Sekte ist für mein Empfinden eine Gemeinschaft, die sich selbst überschätzt. Dies tut genau besehen jede menschliche Gemeinschaft. Jede Gruppe - vom Sportverein über den Gemischten Chor bis zu den Landeskirchen und den politischen Parteien - findet, dass sie etwas Besonderes sei. Dieses Gefühl fürs Besondere in der eigenen Gemeinschaft ist sektenhaft auf Stufe 1. Die Selbstüberschätzung einer Gemeinschaft bleibt aber im allgemeinen nicht auf dieser Stufe stehen, besonders, wenn die Gemeinschaftsbedürfnisse der einzelnen Mitglieder und ihr schwaches Selbstbewusstsein durch ein übersteigertes Gruppenbewusstsein kompensiert werden. Im Fall der NAK hat das Gruppenbewusstsein eine zwar nicht einmalige, aber doch auffallende und unter Kirchen sonst nicht übliches Stufe erreicht. Die NAK ist in den Augen ihrer Mitglieder und vor allem auch ihrer Amtsträger nicht nur eine Kirche unter anderen und auch nicht nur die beste christliche Kirche, sondern die einzige wahre Kirche Christi in dieser Endzeit. Dieses Selbstbewusstsein verbindet sich unmittelbar mit einer fast totalen Unmöglichkeit zu offener interner Kritik. Das Stammapostelamt - das Petrusamt der NAK - beansprucht zwar keine offizielle Unfehlbarkeit, aber der Stammapostel tritt faktisch als der nicht kritisierbare Amtsträger auf. Wenn er predigt, wiederholen die anschliessend predigenden niedereren Amtsträger seine Gedanken und kargen oft auch nicht mit verbalen Verbeugungen vor dem "Mann Gottes" schlechthin. Der Stammapostel selber kann Kritik und Besserwisserei aus seinem Amtsverständnis heraus auch nicht als Zeichen religiöser Mündigkeit und Selbständigkeit im Denken und Glauben würdigen. Diese Selbständigkeit wäre, würde sie sich zu Worte melden, auch gar nicht gefragt. Besserwissserei und Kritik sind Zeichen der Endzeit. Das Gotteskind ist demütig, gehorsam. Wer glaubt, der kritisiert nicht. Diese für mein Empfinden deutlich autoritäre Führungsstruktur kennzeichnet zusammen mit dem Anspruch, die einzige wahre Kirche zu sein, die NAK zu einer Gemeinschaft mit nicht nur verborgenen, sondern munter sich entfaltenden Sektentendenzen.

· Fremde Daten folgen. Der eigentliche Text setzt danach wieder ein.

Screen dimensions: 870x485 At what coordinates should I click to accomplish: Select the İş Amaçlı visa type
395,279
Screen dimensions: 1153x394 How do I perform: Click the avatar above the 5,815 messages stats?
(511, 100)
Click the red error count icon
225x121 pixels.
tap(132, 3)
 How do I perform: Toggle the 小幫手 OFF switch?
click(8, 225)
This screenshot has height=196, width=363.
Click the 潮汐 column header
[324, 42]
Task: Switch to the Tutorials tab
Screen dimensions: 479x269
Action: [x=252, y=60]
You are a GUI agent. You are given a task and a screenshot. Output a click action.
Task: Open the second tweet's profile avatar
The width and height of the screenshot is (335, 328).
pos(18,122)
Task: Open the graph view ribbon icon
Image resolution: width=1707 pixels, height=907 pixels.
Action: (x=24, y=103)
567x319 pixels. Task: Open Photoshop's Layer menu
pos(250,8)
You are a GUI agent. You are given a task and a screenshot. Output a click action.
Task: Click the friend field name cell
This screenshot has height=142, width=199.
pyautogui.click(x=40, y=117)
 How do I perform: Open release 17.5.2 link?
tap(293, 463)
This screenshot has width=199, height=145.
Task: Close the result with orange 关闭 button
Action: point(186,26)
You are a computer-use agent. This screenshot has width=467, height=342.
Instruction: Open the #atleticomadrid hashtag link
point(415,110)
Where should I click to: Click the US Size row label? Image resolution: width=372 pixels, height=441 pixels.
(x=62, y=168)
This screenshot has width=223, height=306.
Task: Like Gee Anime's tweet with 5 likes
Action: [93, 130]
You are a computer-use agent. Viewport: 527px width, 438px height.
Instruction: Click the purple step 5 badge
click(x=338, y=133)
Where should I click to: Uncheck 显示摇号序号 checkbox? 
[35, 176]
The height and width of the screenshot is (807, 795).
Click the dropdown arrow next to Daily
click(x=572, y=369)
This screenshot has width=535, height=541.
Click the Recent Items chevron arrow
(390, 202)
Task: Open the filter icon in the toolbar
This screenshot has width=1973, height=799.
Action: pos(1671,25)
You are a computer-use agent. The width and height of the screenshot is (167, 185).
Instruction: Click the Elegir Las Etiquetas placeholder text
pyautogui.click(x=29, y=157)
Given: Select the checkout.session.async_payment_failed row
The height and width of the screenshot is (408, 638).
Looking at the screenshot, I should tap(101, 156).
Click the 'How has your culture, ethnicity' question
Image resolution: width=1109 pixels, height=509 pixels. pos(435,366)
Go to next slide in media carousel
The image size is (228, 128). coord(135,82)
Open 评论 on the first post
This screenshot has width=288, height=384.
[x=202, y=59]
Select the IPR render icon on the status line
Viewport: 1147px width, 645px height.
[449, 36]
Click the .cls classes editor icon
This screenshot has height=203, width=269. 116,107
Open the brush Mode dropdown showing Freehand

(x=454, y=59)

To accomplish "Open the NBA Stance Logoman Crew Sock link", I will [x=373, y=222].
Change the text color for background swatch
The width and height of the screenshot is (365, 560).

Der zwei besten Mittel gegen allzusehr ins Kraut schiessende Sektenhaftigkeit - der selbstkritischen und intensiven Besinnung auf Zeugnisse des biblischen Glaubens und der offenen, inneren Meinungsvielfalt und internen Kritik - kann und will sich die NAK nicht bedienen.

Ihre Beschäftigung mit biblischen Texten beschränkt sich auf lockere Verweise auf einzelne Bibelstellen. Intensives Bibelstudium braucht die NAK nicht. Denn das göttliche Wort, einmal schriftlich fixiert, findet in den lebenden Amtsträgern heute seine eigene Ausdrucksmöglichkeit. Warum sich mit Bibelstudien abquälen, wenn der Stammapostel vor uns steht? Die interne Kritik aber widerspricht der Grundlinie der neuapostolischen Verkündigung.

Die NAK schenkt verunsicherten, autoritätshungrigen Zeitgenossen Sicherheit im Glauben. Interne Debatten können diese autoritätshungrigen Gläubigen nur verunsichern. Die NAK schätzt den Gehorsam im Glauben weit mehr als persönliche Ueberlegungen und eigene Wege.

Lieber Herr L., Sie merken, dass ich persönlich, subjektiv betroffen, über die NAK rede. Ich muss Ihnen gestehen, dass ich mich vor autoritären Führungsstrukutren fürchte und dass ich persönlich den Mangel an Bibelstudium in der NAK bedaure. Das heisst aber nicht, dass ich die NAK oder gar ihre einzelnen Mitglieder verurteile. Was ich bedaure und was mir Angst macht, ist für andere vielleicht eine notwendige Lebenshilfe und ein möglicher Weg.